**Task description**
The answer must be an exact copy of the lines from the one containing "You are a computer-use" through the last line of the records, with no pictures.
━━ Extracted records ━━
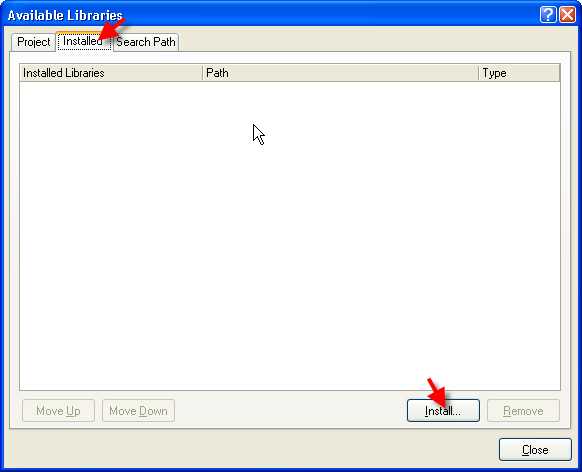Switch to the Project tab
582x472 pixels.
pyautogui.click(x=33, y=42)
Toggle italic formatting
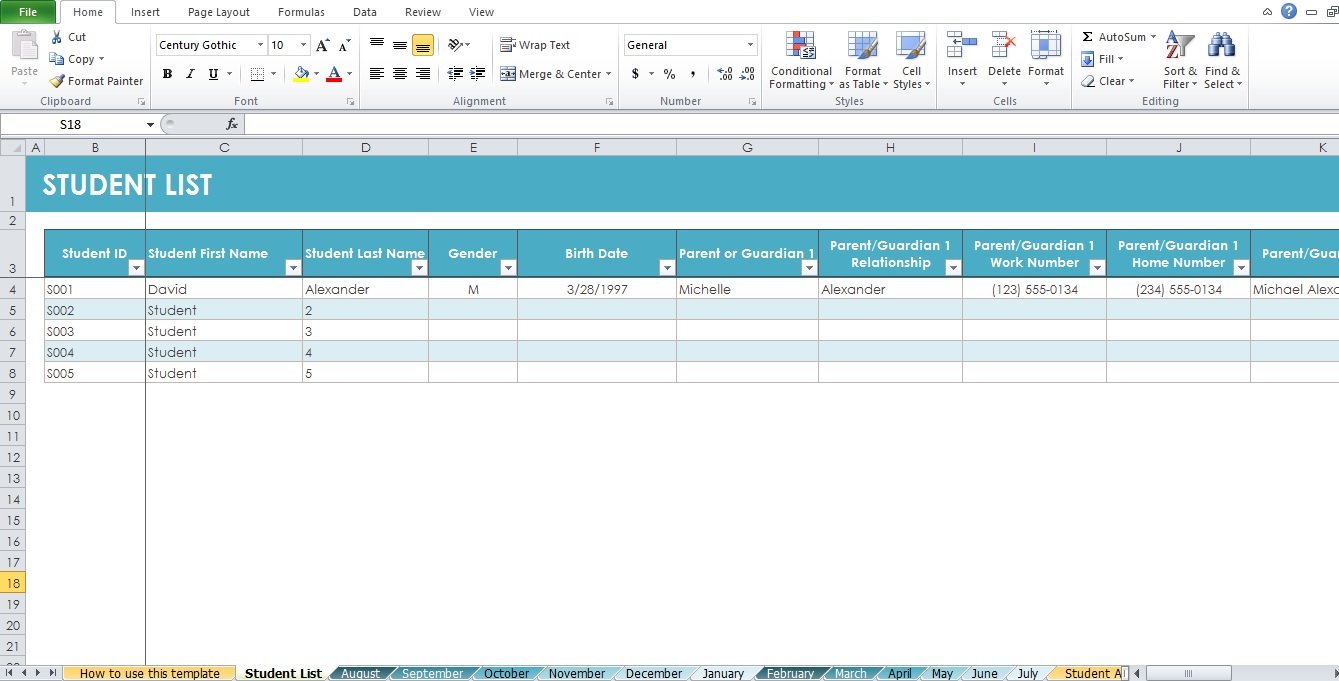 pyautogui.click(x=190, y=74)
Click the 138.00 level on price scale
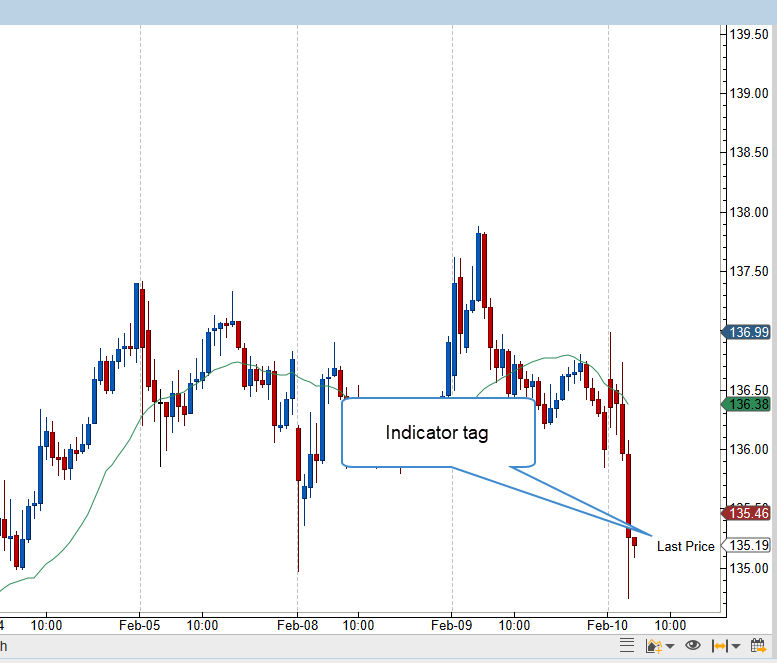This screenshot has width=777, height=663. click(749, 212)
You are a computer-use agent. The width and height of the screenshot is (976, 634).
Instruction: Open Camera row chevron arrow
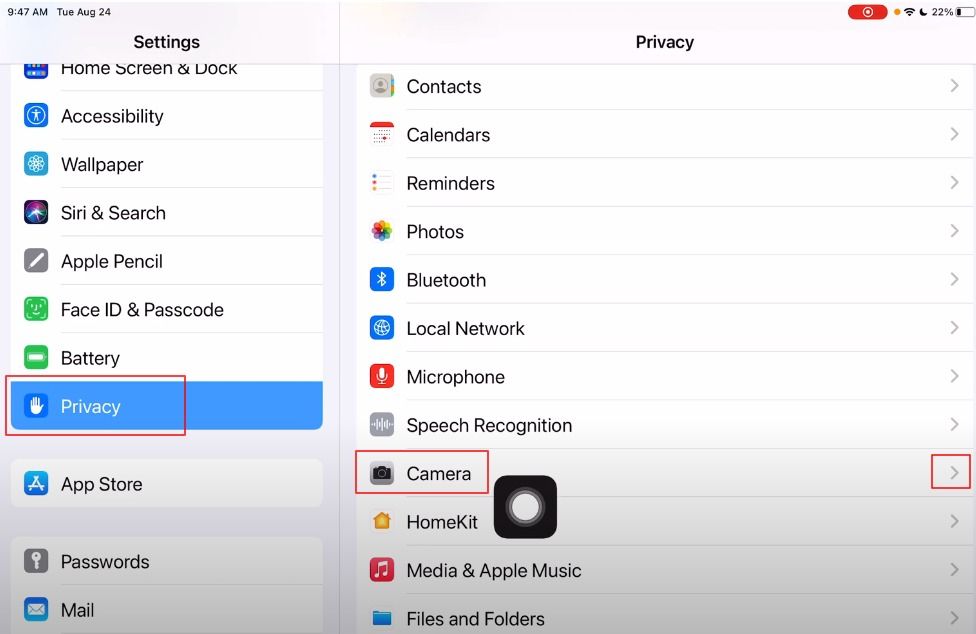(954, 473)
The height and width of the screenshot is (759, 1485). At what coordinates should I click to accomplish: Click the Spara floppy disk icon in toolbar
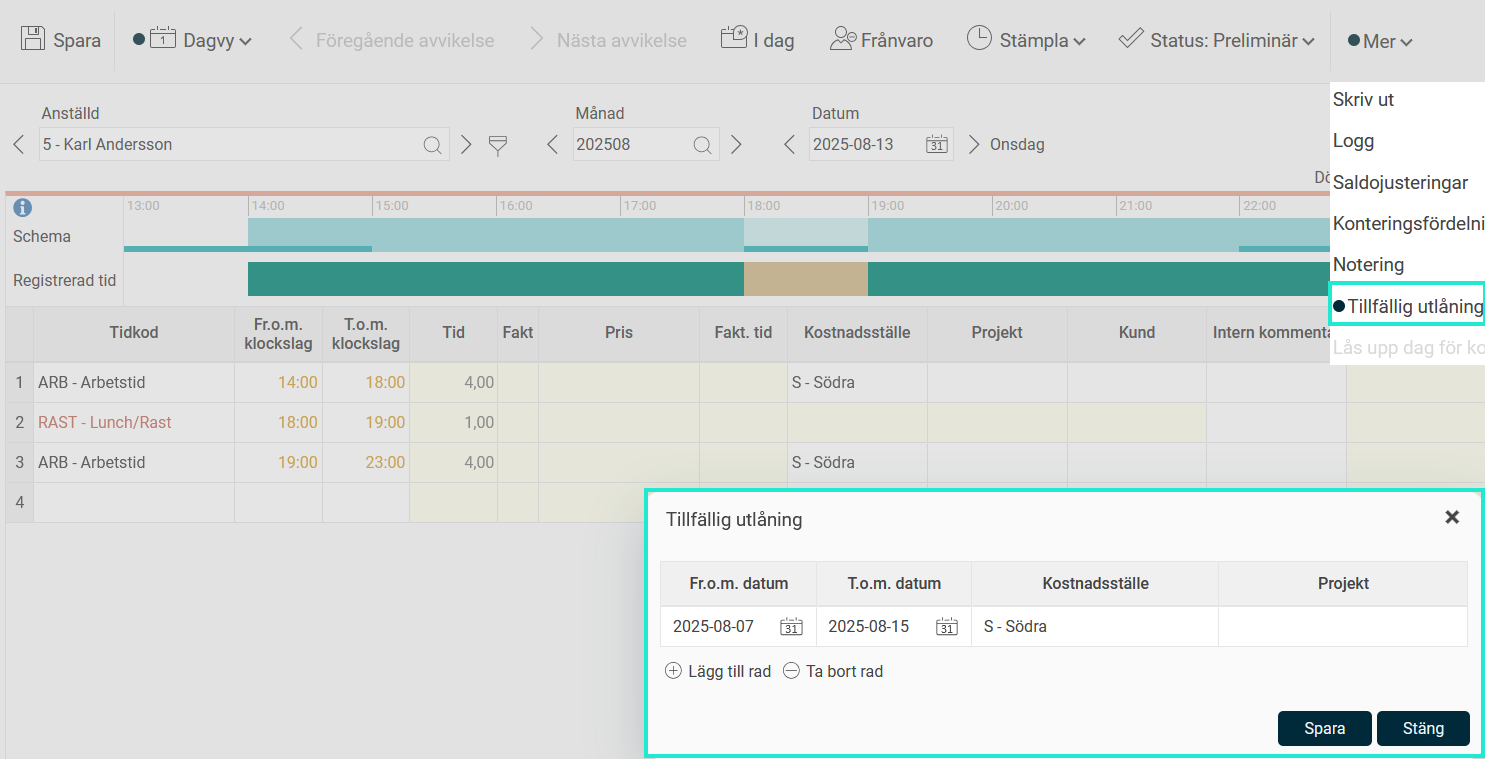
━━━
**Completed task**
You are a computer-use agent. The width and height of the screenshot is (976, 634).
Instruction: Open Camera row chevron arrow
(954, 473)
The height and width of the screenshot is (759, 1485). At what coordinates should I click to accomplish: Click the Spara floppy disk icon in toolbar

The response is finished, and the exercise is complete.